*Objetivo*: Por favor, reescreva como uma lista JSON de strings as linhas da listagem, começando na linha que contém "Refresh the honors" e terminando na linha que contém "tap(973, 18)". Use uma string para cada linha e omita as linhas em branco.

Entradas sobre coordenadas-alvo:

⟨

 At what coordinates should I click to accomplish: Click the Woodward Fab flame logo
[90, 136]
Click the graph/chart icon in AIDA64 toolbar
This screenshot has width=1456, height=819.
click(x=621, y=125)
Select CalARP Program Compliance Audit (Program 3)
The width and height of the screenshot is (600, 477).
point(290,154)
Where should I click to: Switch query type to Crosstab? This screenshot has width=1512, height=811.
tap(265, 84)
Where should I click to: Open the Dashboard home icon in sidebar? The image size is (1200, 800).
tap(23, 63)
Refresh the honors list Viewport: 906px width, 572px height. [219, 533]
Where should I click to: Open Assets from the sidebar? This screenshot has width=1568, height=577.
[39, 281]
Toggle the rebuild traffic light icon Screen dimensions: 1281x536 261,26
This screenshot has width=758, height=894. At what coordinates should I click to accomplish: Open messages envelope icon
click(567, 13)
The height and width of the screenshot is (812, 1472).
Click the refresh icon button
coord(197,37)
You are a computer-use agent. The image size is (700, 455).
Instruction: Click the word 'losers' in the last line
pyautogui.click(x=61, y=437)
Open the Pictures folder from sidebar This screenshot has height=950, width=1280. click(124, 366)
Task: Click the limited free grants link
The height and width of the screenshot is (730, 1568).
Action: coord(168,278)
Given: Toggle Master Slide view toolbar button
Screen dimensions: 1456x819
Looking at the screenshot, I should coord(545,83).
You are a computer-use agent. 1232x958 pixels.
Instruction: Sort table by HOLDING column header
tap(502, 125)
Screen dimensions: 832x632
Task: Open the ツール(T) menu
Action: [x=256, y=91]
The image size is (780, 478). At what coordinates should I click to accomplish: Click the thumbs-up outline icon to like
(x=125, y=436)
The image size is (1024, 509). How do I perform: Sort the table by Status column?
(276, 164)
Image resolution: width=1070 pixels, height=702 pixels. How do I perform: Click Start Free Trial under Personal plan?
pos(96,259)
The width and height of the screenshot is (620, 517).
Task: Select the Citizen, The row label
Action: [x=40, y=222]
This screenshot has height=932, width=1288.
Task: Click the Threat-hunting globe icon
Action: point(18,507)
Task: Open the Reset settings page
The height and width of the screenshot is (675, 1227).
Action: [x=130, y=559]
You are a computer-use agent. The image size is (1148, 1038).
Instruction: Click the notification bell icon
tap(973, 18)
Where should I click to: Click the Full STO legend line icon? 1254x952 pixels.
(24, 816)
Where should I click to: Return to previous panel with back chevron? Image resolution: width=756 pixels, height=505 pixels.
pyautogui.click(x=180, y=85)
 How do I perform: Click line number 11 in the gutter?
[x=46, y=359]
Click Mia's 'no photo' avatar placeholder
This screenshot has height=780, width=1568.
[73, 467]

⟩

*A resposta*:
[
  "Refresh the honors list Viewport: 906px width, 572px height. [219, 533]",
  "Where should I click to: Open Assets from the sidebar? This screenshot has width=1568, height=577.",
  "[39, 281]",
  "Toggle the rebuild traffic light icon Screen dimensions: 1281x536 261,26",
  "This screenshot has width=758, height=894. At what coordinates should I click to accomplish: Open messages envelope icon",
  "click(567, 13)",
  "The height and width of the screenshot is (812, 1472).",
  "Click the refresh icon button",
  "coord(197,37)",
  "You are a computer-use agent. The image size is (700, 455).",
  "Instruction: Click the word 'losers' in the last line",
  "pyautogui.click(x=61, y=437)",
  "Open the Pictures folder from sidebar This screenshot has height=950, width=1280. click(124, 366)",
  "Task: Click the limited free grants link",
  "The height and width of the screenshot is (730, 1568).",
  "Action: coord(168,278)",
  "Given: Toggle Master Slide view toolbar button",
  "Screen dimensions: 1456x819",
  "Looking at the screenshot, I should coord(545,83).",
  "You are a computer-use agent. 1232x958 pixels.",
  "Instruction: Sort table by HOLDING column header",
  "tap(502, 125)",
  "Screen dimensions: 832x632",
  "Task: Open the ツール(T) menu",
  "Action: [x=256, y=91]",
  "The image size is (780, 478). At what coordinates should I click to accomplish: Click the thumbs-up outline icon to like",
  "(x=125, y=436)",
  "The image size is (1024, 509). How do I perform: Sort the table by Status column?",
  "(276, 164)",
  "Image resolution: width=1070 pixels, height=702 pixels. How do I perform: Click Start Free Trial under Personal plan?",
  "pos(96,259)",
  "The width and height of the screenshot is (620, 517).",
  "Task: Select the Citizen, The row label",
  "Action: [x=40, y=222]",
  "This screenshot has height=932, width=1288.",
  "Task: Click the Threat-hunting globe icon",
  "Action: point(18,507)",
  "Task: Open the Reset settings page",
  "The height and width of the screenshot is (675, 1227).",
  "Action: [x=130, y=559]",
  "You are a computer-use agent. The image size is (1148, 1038).",
  "Instruction: Click the notification bell icon",
  "tap(973, 18)"
]